Special Guest: We were able to give some time to a special guest to tell us about herself.  Although her official first name is Gertrude, she is known as GetRude…a very forceful advocate working to defeat AIDS and poverty in Africa.  She told us that living in Africa prepares a person to live anywhere in the world!  GetRude feels she has a mission to awaken the world and to get her message out she started authoring books and pamphlets in 2001.  She told us how the typical African woman is ‘at the bottom of the food chain’, has the greatest responsibilities in the home but always must eat last which translates to sometimes not eating at all.  GetRude was blessed with a mother and father who believed in education and made sure she had that opportunity even in the face of economic problems.  Education was recognized as one of the few paths out of poverty.

In speaking about AIDS missteps, GetRude described how one NGO came to a village by helicopter and dropped leaflets and condoms for the village population.  The leaflets were used to fuel fires and the kids blew up the condoms like balloons.  This experience was made into a play that was so successful that it funded two years of APPROPRIATE work against AIDS.  In Getrude’s family alone, there are 89 orphaned children…their parents destroyed by AIDS.

The purpose of GetRude’s visit to Bali was to meet with the John Fawcett Foundation and obtain information about their successful mobile clinics.  Her eyes welled with happy tears as she told us that, thanks to our own HIV AIDS expert Rtn Dr.

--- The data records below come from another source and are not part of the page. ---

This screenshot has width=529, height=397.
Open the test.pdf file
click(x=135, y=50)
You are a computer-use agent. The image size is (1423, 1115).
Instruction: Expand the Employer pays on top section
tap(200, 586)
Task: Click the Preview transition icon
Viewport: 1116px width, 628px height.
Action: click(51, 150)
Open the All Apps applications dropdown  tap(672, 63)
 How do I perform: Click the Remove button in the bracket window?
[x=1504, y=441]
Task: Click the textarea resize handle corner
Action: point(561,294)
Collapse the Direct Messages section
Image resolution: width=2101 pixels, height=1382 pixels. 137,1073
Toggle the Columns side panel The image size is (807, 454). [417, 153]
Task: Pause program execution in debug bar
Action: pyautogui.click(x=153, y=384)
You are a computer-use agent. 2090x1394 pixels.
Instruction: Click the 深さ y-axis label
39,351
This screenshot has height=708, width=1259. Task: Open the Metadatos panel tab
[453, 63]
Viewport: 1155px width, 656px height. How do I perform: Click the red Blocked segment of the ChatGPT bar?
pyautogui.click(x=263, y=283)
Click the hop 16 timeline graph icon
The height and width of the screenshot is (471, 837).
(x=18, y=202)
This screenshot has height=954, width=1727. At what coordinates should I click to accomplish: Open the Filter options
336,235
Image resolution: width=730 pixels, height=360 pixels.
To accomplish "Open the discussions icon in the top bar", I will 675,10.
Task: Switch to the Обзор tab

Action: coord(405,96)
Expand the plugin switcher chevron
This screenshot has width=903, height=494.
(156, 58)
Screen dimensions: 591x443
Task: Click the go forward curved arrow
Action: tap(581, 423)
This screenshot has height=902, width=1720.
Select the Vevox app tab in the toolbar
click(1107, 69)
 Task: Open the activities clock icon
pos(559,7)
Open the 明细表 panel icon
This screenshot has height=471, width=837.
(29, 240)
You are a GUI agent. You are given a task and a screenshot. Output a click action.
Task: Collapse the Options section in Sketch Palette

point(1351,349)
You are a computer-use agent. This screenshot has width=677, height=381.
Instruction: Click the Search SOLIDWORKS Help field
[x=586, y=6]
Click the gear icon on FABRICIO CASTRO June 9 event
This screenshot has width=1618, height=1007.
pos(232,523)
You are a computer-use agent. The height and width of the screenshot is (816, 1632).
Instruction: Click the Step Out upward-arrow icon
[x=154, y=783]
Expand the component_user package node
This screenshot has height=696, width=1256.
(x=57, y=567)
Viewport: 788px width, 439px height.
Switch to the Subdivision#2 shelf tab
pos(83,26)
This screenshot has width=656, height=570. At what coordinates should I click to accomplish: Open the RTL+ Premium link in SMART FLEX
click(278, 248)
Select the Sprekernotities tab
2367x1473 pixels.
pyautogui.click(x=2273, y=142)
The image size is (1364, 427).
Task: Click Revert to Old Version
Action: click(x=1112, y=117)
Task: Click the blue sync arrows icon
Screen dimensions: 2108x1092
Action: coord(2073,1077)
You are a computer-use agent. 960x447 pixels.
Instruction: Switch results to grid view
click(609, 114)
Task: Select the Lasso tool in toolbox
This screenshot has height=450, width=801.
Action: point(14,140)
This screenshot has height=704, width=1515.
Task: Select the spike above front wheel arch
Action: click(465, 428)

Steve, she now has the know-how to set up a clinic in her home country in Africa, where she will continue her work. 

We wish her all the best of success!

GUEST SPEAKERS

Hannah and Putu Feri from LINI

Hannah and Pari from LINI

Hannah and Pari from LINI

 

Hannah and Pari demonstrate the techniques of regenerating coral in the coastal waters of Bali.

Hannah and Pari demonstrate the techniques of regenerating coral in the coastal waters of Bali.

Our guest speakers this evening Putu Feri and Hannah, addressed a topic of major economic and environmental concern to the Balinese communities…those who earn their living by fishing.  Through lack of education and understanding fishermen have been using destructive methods to obtain their catch.  The result is fewer fish and devastation of the local coral reefs.  NGO LINI has been working with six villages on the north coast of Bali over the past several years educating fishermen in efforts to change fishing methods.  At the same time, village fishermen are helping to create new coral reefs using what is called a “reef dome”.  Built from cement, these reef domes are hauled out to sea and placed in areas where damage to reefs has been done.  Within a reasonably brief period of time these reef domes become homes to the coral and the reefs are being restored.  

In years past almost 100% of the fish eaten in Bali came from Bali.  Today much of the fish is imported.  Some species of fish have all but disappeared.  The work of LINI is to preserve the coral reefs, protect the fish (which hide in the reefs) and improve the economy of the fishermen.  It seems to be working!  Fishermen are avoiding destructive methods previously used while fishing, reporting larger catches and the reefs are slowly being replaced.   

Speaker Putu was excellent…although this was his first ever presentation in English!  Hats off to Putu, Hannah and NGO LINI for a very relevant and informative dialogue with the club.